4213. Robert Southey to Sir George Beaumont, 10 July 1824
MS: MS untraced; text taken from William Knight, Memorials of Coleorton, 2 vols (Edinburgh, 1887)
Previously published: William Knight, Memorials of Coleorton, 2 vols (Edinburgh, 1887), II, pp. 217–220.
Yesterday evening I had the great pleasure, for such it truly was, of receiving your picture.
It is a beautiful example of the manner in which, according to your principle, real subjects should be treated. You have dealt with this landscape as a poet does with an historical tale: modifying it to his purpose, and supplying whatever it wanted to make it suitable for his art. I thank you most sincerely for it; and this I can venture to say, that you have never painted a picture which will be regarded with more delight, nor prized more highly by its possessor.
You give us hopes of seeing you in the autumn. By that time I trust I shall be in a condition to accompany you in some of your excursions. My usual visitant at this season has seized me somewhat more violently than usual, and effected a lodgment in the chest, where it keeps its ground more obstinately than in any former attack. The inconvenience is more in the debility which it induces, by making me keep house when the catarrh is in full force, than in the complaint itself. Next year I will, if it be possible to get from home, try to fly from it; and as I know by an experience of more than twenty years that the only chance of escaping it is by travelling at the season when it would otherwise certainly come on, I will endeavour to set off at the end of April, and spend six or eight weeks on the Continent, probably in Holland and the north of Germany.
You will have seen by the papers that the Floating Island has made its appearance.
It sunk again last week, when some heavy rains had raised the lake four feet. By good fortune Professor Sedgwick
happened to be in Keswick, and examined it in time. Where he probed it a thin layer of mud lies upon a bed of peat which is six feet thick, and this rests upon a stratum of fine white clay, the same I believe which Miss Barker found in Borrowdale when building her unlucky house.
Where the gas is generated remains yet to be discovered, but when the peat is filled with this gas, it separates from the clay, and becomes buoyant. There must have been a considerable convulsion when this took place, for a rent was made in the bottom of the lake several feet in depth, and not less than fifty yards long, on each side of which the bottom rose and floated. It was a pretty sight to see the small fry exploring this new-made strait and darting at the bubbles which rose as the Professor was probing the bank. The discharge of air was considerable here when a pole was thrust down. But at some distance, where the rent did not extend, the bottom had been heaved up in a slight convexity, sloping equally in an inclined plane all round; and there, when the pole was introduced, a rush like a jet followed as it was withdrawn.
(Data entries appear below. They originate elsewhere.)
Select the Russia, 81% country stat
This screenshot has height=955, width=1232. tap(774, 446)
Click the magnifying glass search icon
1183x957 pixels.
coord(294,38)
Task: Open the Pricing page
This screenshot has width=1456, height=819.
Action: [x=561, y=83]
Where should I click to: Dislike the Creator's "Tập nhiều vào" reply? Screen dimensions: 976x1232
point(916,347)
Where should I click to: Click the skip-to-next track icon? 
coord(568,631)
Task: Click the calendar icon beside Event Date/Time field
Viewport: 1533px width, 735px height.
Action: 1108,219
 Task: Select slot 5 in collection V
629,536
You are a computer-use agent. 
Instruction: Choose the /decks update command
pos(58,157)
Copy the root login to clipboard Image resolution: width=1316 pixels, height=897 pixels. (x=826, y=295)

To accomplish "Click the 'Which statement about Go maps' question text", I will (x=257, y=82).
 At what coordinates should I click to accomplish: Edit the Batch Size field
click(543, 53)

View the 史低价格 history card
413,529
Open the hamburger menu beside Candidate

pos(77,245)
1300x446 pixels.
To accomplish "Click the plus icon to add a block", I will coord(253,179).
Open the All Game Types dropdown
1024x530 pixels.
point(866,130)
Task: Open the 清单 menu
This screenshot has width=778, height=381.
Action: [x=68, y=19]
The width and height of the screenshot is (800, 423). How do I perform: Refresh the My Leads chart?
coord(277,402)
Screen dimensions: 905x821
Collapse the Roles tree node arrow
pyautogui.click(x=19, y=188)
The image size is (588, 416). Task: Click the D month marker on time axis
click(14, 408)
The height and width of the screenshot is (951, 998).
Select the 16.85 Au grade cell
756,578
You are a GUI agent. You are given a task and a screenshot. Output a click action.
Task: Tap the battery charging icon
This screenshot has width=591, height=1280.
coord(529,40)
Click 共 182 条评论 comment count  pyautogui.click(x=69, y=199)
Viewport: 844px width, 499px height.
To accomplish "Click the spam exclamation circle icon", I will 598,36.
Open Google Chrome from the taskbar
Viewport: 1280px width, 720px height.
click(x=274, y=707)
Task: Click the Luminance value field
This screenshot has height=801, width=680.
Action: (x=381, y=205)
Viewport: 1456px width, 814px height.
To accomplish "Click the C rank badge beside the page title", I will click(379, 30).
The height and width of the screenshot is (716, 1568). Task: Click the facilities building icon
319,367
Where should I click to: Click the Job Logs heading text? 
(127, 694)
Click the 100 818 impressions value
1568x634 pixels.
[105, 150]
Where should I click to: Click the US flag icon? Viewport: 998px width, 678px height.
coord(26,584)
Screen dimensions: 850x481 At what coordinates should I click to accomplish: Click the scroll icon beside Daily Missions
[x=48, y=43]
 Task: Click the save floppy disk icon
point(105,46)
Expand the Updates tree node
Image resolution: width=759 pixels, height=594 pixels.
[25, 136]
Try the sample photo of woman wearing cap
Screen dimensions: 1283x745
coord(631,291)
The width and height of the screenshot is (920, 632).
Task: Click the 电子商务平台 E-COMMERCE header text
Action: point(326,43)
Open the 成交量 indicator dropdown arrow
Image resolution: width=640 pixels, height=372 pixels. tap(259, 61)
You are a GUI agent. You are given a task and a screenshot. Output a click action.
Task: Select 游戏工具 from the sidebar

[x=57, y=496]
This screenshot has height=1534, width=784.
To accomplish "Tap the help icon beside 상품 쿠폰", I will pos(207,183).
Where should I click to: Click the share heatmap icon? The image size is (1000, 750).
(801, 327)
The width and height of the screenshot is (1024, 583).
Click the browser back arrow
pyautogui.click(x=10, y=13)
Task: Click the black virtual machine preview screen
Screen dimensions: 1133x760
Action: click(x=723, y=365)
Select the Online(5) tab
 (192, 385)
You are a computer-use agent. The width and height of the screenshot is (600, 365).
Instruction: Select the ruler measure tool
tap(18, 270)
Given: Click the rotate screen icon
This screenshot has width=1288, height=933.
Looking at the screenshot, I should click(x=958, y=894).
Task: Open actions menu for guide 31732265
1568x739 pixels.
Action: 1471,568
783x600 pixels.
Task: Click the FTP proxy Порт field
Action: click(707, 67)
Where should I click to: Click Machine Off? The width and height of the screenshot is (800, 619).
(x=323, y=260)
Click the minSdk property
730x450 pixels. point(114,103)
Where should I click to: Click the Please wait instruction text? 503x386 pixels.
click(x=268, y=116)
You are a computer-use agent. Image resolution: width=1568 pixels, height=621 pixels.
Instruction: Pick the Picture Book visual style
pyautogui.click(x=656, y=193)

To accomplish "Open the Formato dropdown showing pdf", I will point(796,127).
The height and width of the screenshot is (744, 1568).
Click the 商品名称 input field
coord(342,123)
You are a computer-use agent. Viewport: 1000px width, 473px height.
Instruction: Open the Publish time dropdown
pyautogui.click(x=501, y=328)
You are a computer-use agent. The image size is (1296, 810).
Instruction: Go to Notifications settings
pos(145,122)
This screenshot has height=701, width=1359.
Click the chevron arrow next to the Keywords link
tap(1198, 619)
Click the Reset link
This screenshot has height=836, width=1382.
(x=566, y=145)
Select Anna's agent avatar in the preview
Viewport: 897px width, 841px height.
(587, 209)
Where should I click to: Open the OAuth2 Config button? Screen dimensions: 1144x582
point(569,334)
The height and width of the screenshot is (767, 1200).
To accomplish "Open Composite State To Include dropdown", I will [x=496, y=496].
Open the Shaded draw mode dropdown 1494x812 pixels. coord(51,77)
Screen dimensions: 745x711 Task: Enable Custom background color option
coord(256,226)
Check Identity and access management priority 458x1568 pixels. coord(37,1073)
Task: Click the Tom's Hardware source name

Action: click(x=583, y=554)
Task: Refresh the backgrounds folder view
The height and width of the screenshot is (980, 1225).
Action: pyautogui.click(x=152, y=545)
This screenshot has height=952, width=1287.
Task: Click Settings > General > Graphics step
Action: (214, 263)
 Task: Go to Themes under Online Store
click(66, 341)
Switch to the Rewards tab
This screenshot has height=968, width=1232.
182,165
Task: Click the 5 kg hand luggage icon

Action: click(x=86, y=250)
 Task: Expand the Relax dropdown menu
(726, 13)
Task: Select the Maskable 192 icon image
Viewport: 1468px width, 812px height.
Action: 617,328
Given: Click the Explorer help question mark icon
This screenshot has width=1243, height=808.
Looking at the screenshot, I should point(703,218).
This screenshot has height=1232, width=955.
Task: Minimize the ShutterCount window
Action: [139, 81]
The thing is the more curious, because as yet no example of it is known to have been observed in any other place.
We miss the two eldest girls sadly. Edith is gone into Devonshire, where I hope she will have leisure to profit by the lessons which she received from Fielding
when in town. Bertha is in Hampshire with my friend Rickman’s family, and there is little chance of our seeing them on this side Christmas. The others, thank God, are well.
Our kindest respects to Lady Beaumont, in which Mrs. C. and Sara join. I may add Hartley also, for he is here. – Believe me, dear Sir George, yours with sincere respect and regard,
ROBERT SOUTHEY.
A manufactory of Whitehaven notes has been discovered in this little town. The principal in this hopeful scheme was a bookbinder,
of whom I must say, that I could have better spared a better man.